*** SUPPLIED MATERIAL ***

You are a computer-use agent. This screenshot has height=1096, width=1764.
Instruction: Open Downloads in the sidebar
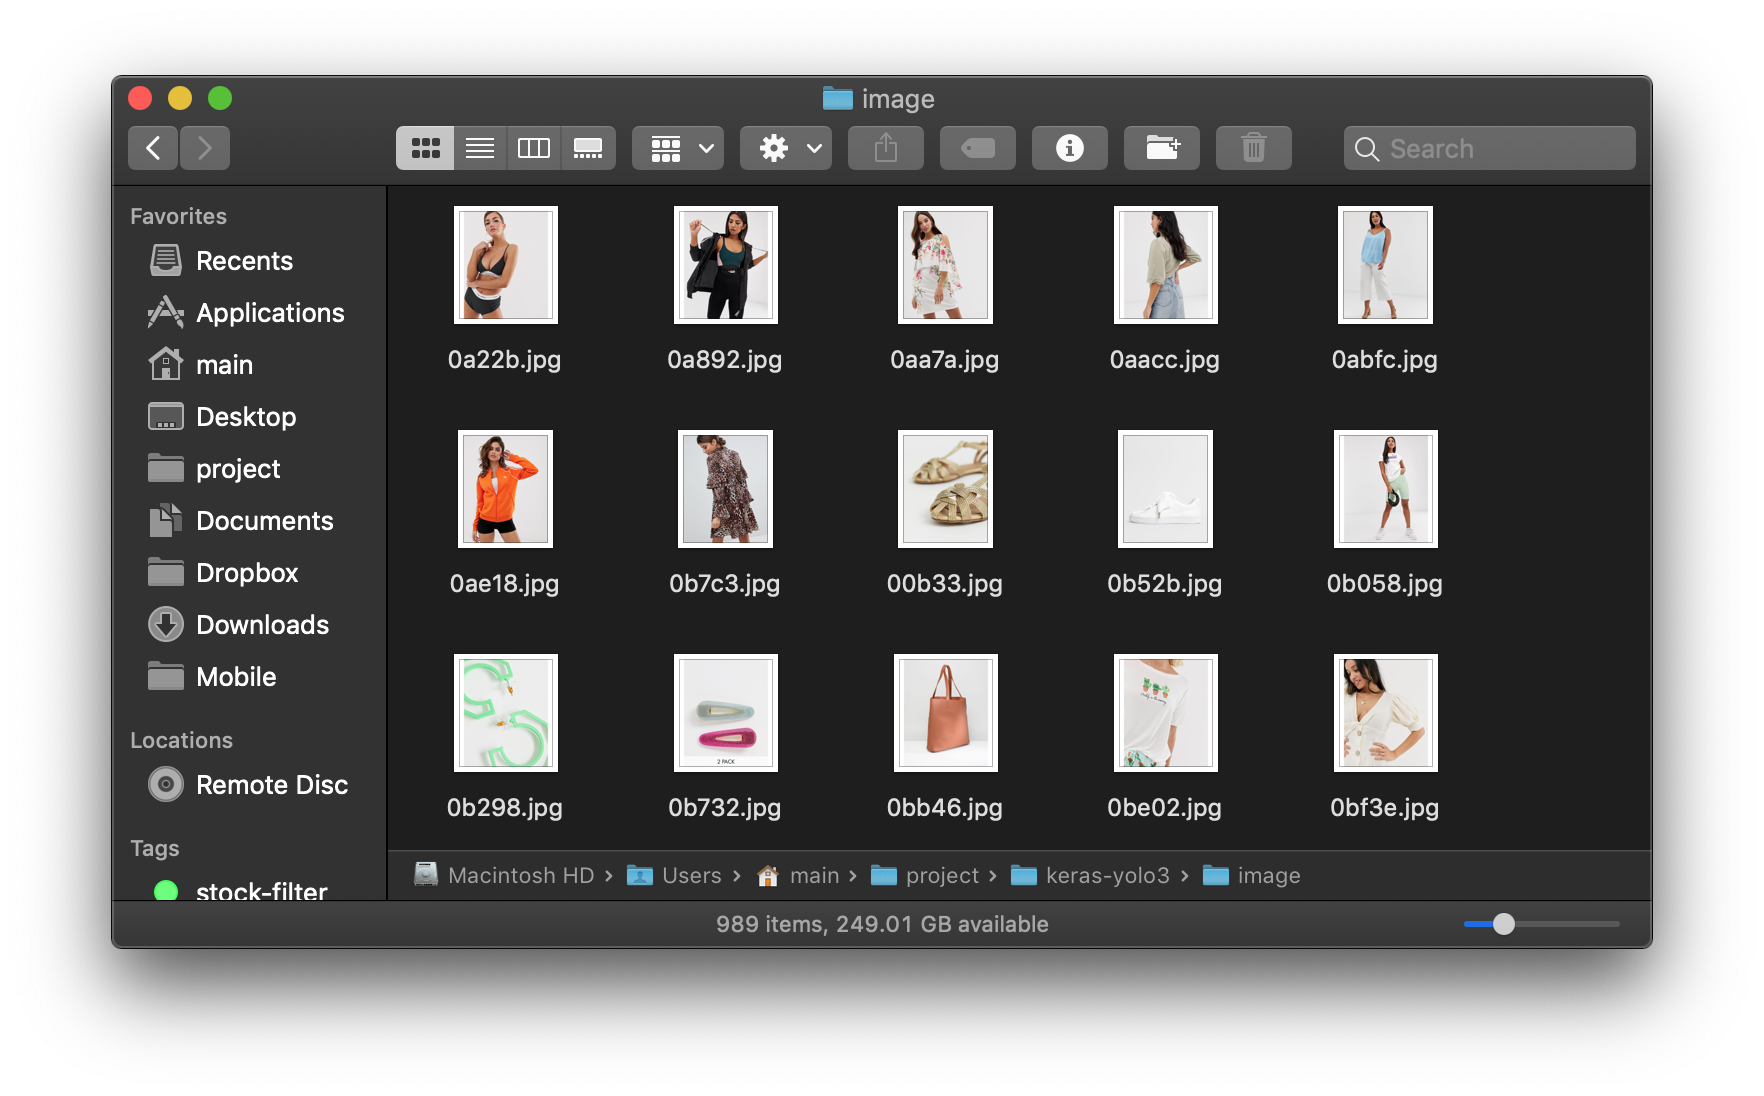(x=262, y=625)
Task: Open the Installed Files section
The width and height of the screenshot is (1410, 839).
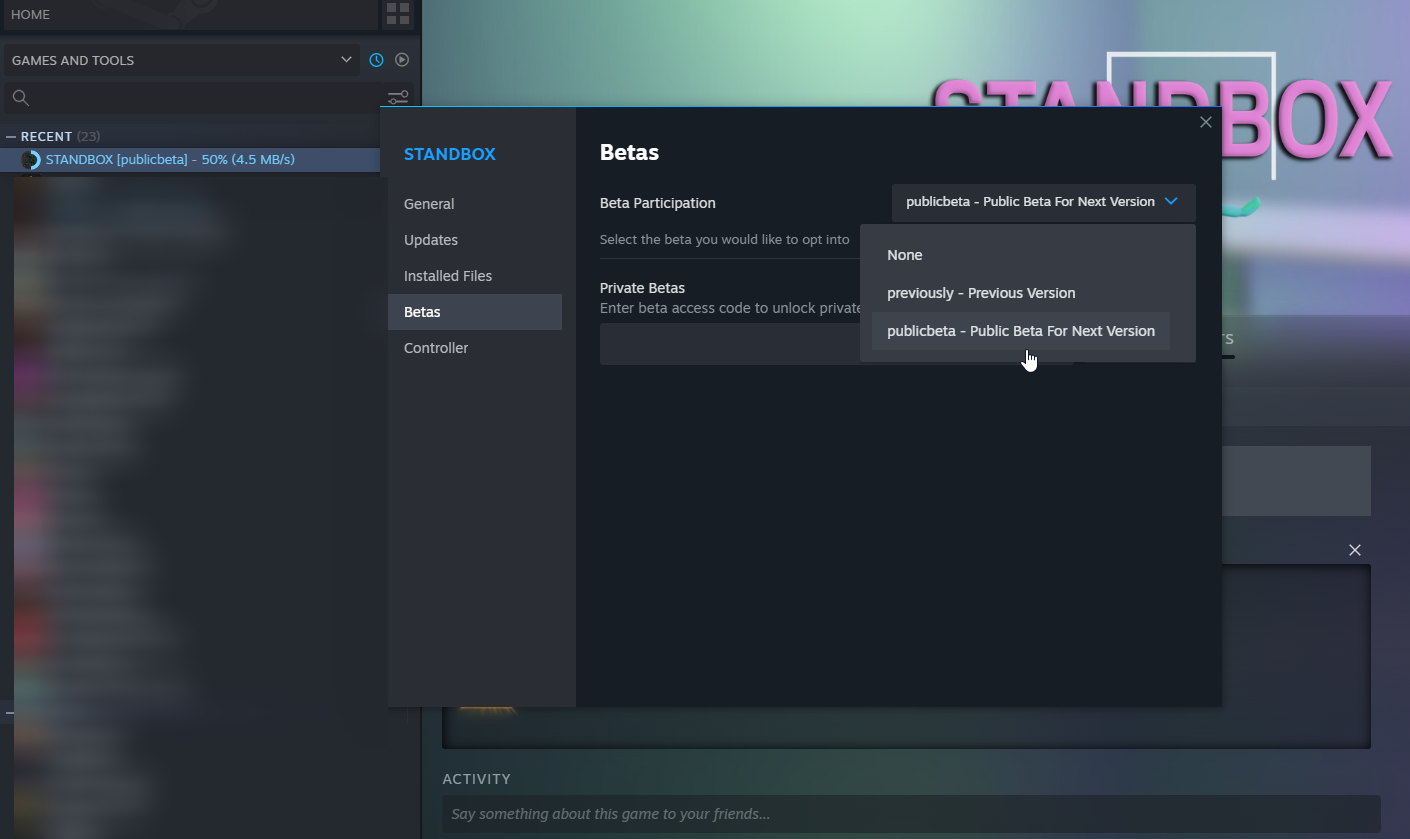Action: pos(447,275)
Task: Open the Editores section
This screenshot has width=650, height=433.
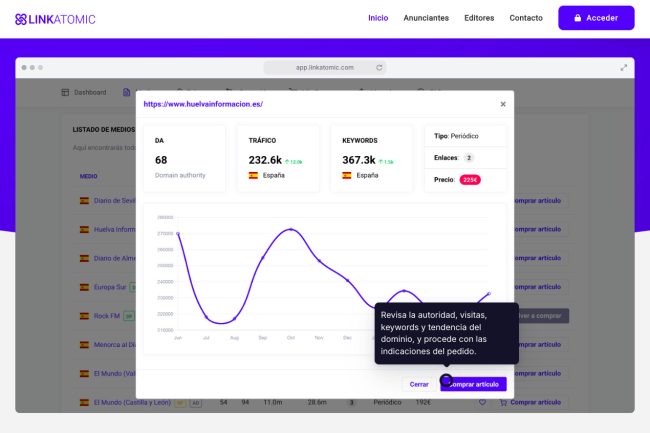Action: [x=479, y=18]
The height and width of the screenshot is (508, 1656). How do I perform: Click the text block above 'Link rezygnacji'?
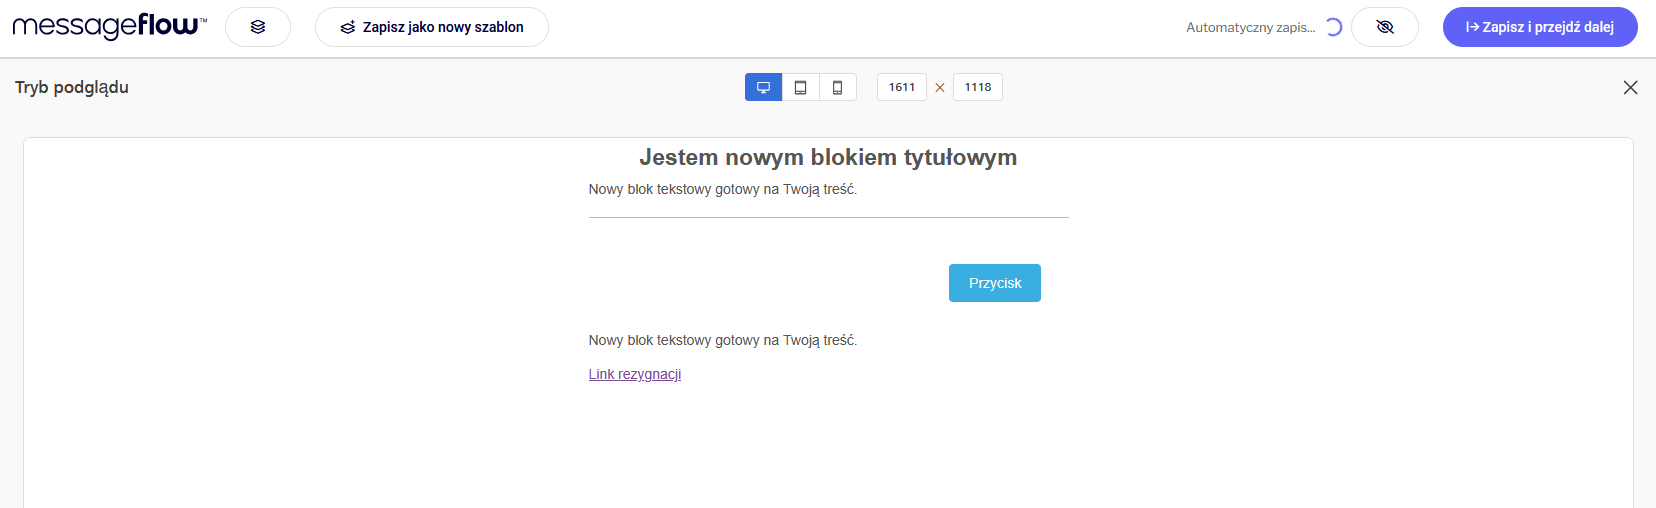722,340
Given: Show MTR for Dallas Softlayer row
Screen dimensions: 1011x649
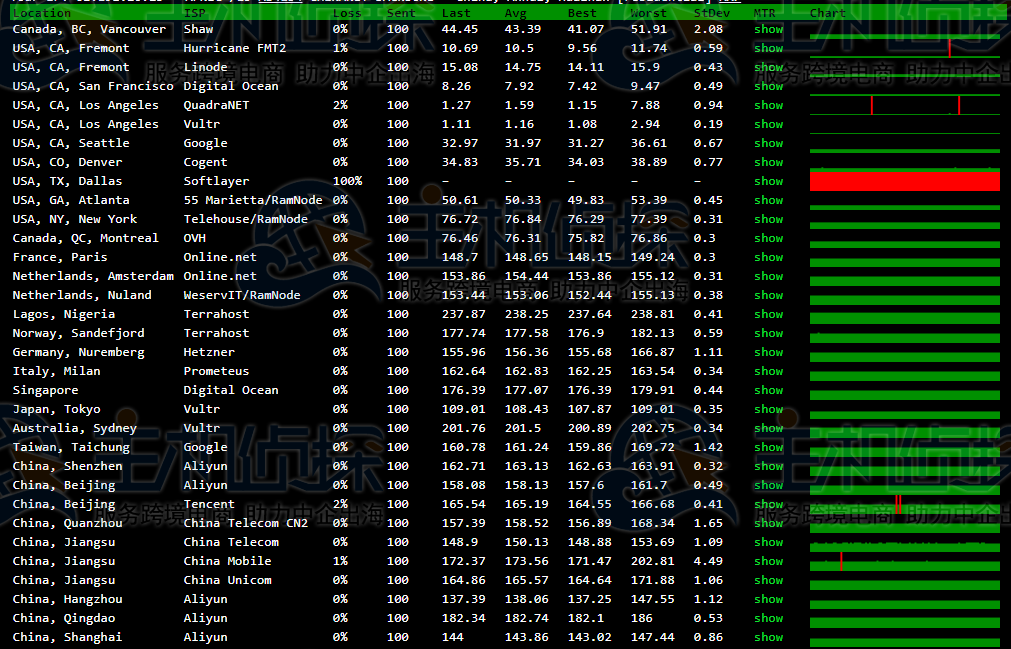Looking at the screenshot, I should [768, 182].
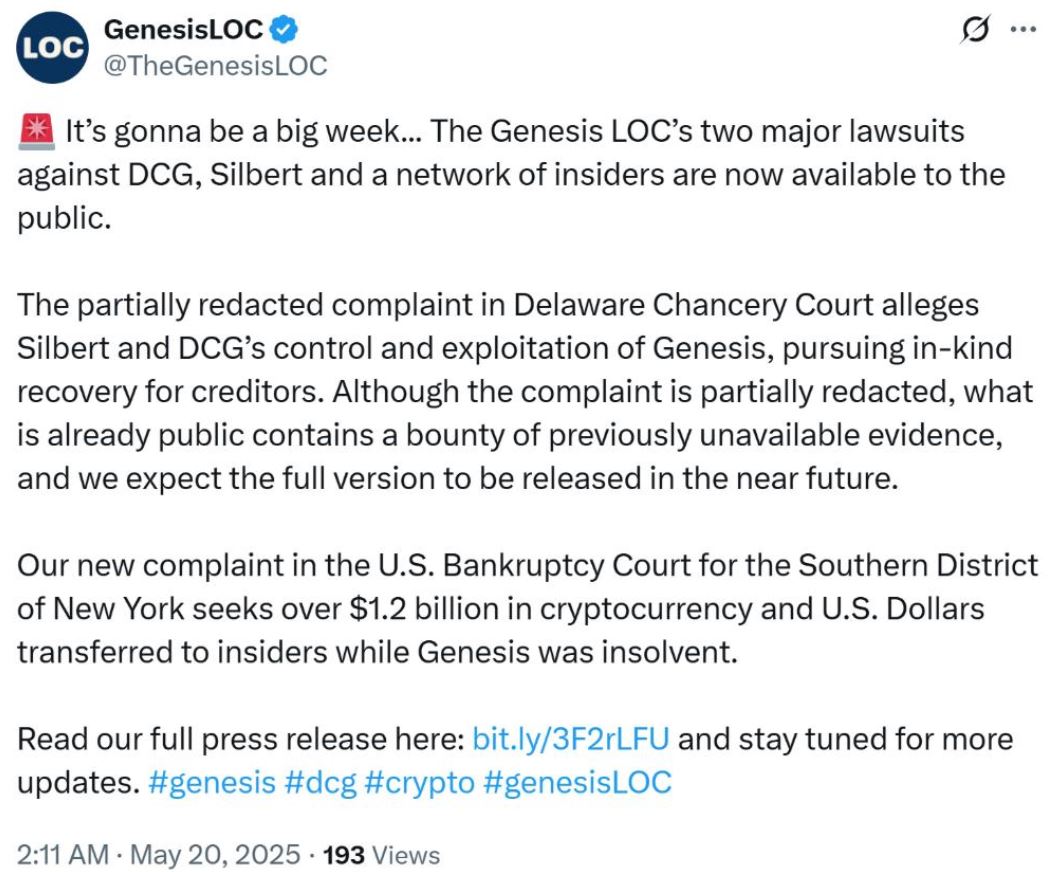Click the paragraph about Delaware Chancery Court
Image resolution: width=1049 pixels, height=872 pixels.
click(524, 391)
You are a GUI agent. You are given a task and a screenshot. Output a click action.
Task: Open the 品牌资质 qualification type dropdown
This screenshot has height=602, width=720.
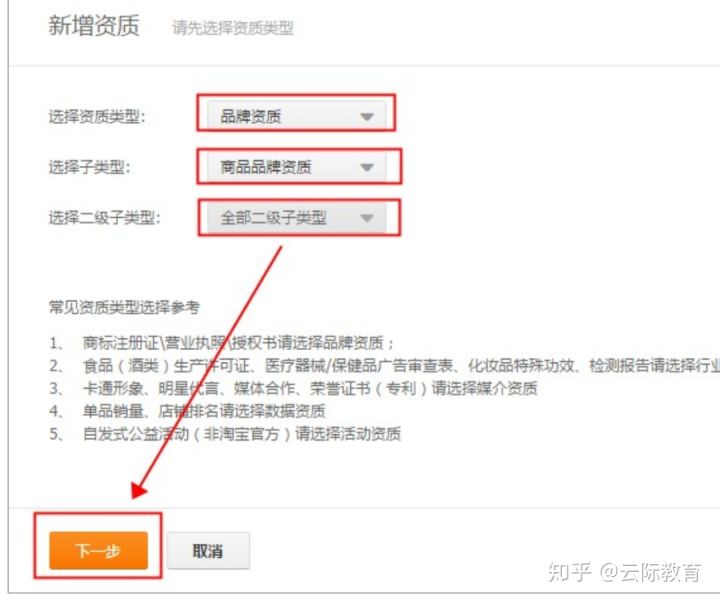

***

Would you please repeat all the data word for word, but without the pictures?

▸ **ANSWER SPACE**
You are a computer-use agent. This screenshot has height=1096, width=1764.
Instruction: Open Downloads in the sidebar
(x=262, y=625)
Task: Open the Installed Files section
The width and height of the screenshot is (1410, 839).
Action: pos(447,275)
Task: Open the Editores section
This screenshot has width=650, height=433.
Action: [x=479, y=18]
The height and width of the screenshot is (508, 1656). How do I perform: Click the text block above 'Link rezygnacji'?
722,340
Given: Show MTR for Dallas Softlayer row
Screen dimensions: 1011x649
Looking at the screenshot, I should [768, 182].
Click the paragraph about Delaware Chancery Court
Image resolution: width=1049 pixels, height=872 pixels.
click(524, 391)
You are a GUI agent. You are given a task and a screenshot. Output a click action.
Task: Open the 品牌资质 qualification type dropdown
This screenshot has height=602, width=720.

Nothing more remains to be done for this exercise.